### Instructions to follow
Looking at the data below, how many lines include the word "Aceptar"? Respond with the number only.

### Exercise inputs
===
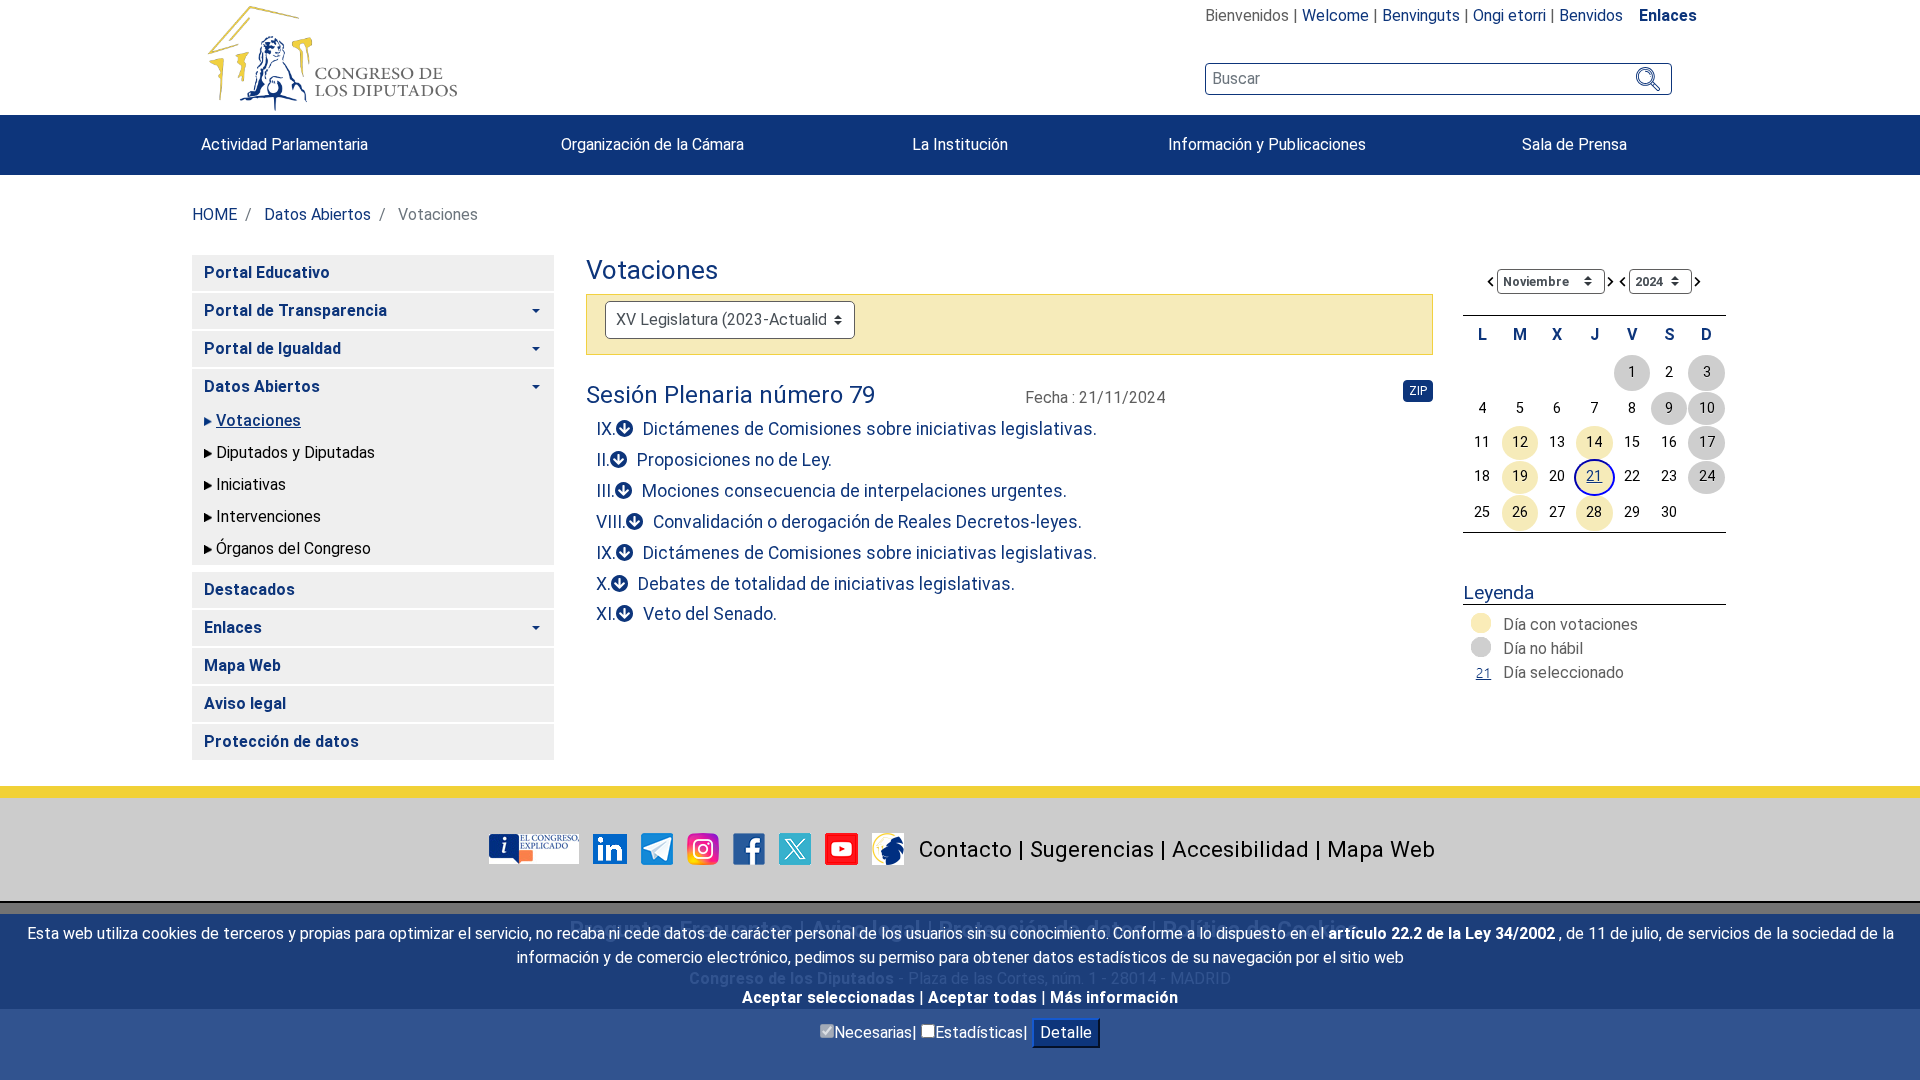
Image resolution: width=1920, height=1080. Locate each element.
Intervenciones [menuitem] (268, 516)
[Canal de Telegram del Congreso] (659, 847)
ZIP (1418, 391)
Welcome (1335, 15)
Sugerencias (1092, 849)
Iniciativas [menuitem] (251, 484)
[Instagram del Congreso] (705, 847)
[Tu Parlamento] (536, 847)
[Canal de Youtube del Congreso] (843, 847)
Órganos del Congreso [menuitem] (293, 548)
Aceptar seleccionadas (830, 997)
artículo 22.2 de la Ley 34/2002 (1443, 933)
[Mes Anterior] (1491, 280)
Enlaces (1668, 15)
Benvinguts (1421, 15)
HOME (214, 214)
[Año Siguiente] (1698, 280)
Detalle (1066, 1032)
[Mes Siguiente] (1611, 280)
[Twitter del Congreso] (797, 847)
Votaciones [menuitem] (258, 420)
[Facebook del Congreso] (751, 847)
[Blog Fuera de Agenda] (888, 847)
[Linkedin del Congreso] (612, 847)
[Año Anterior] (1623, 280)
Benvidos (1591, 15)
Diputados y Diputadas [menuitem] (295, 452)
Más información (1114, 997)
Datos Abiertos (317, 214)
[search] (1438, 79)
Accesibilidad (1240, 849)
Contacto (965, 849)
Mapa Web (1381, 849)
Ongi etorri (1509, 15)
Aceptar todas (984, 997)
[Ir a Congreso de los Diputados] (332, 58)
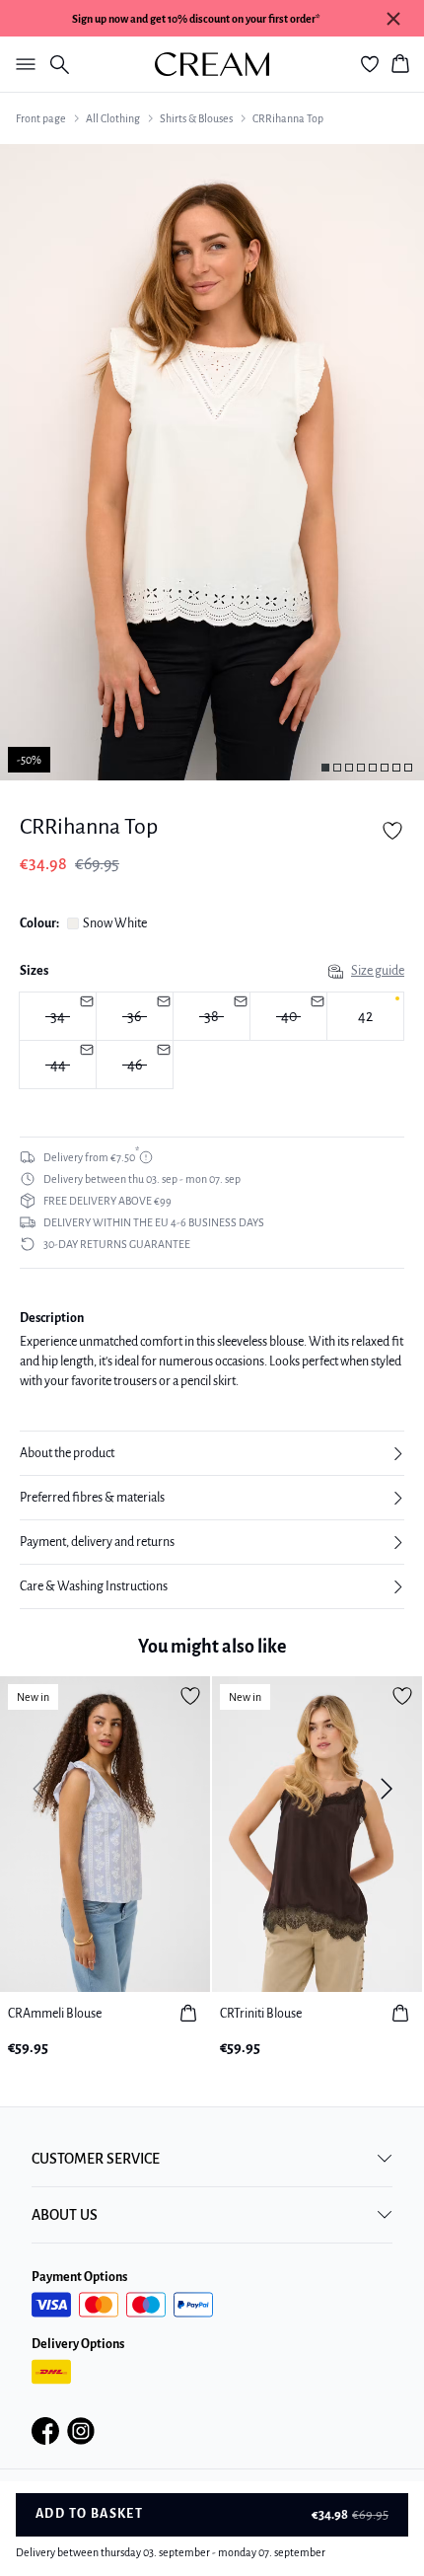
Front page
===
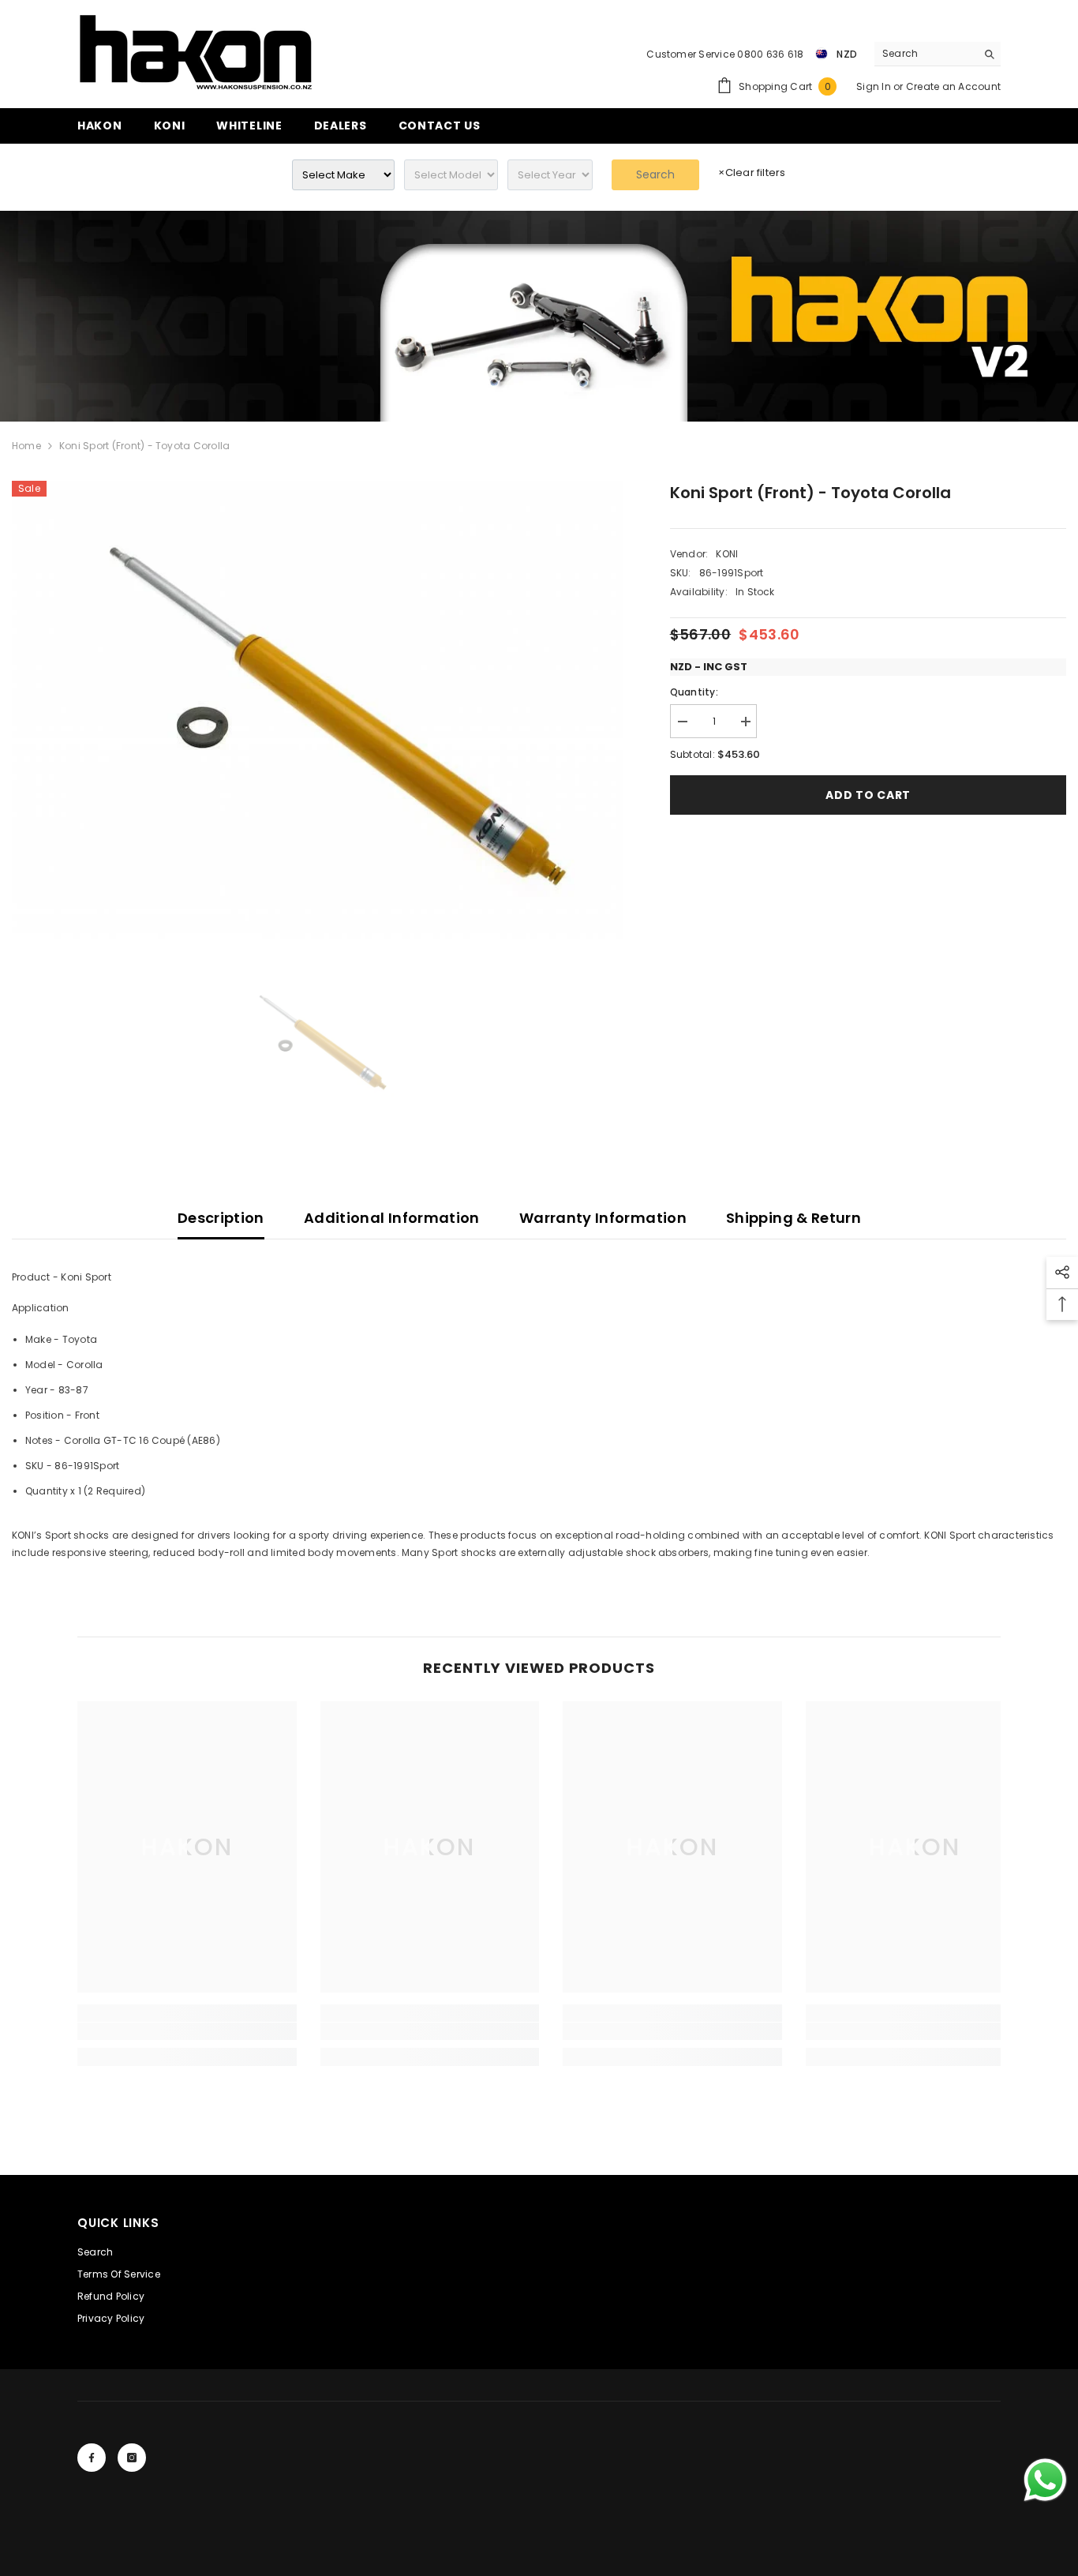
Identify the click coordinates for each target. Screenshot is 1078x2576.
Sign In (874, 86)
===
### Answer box
2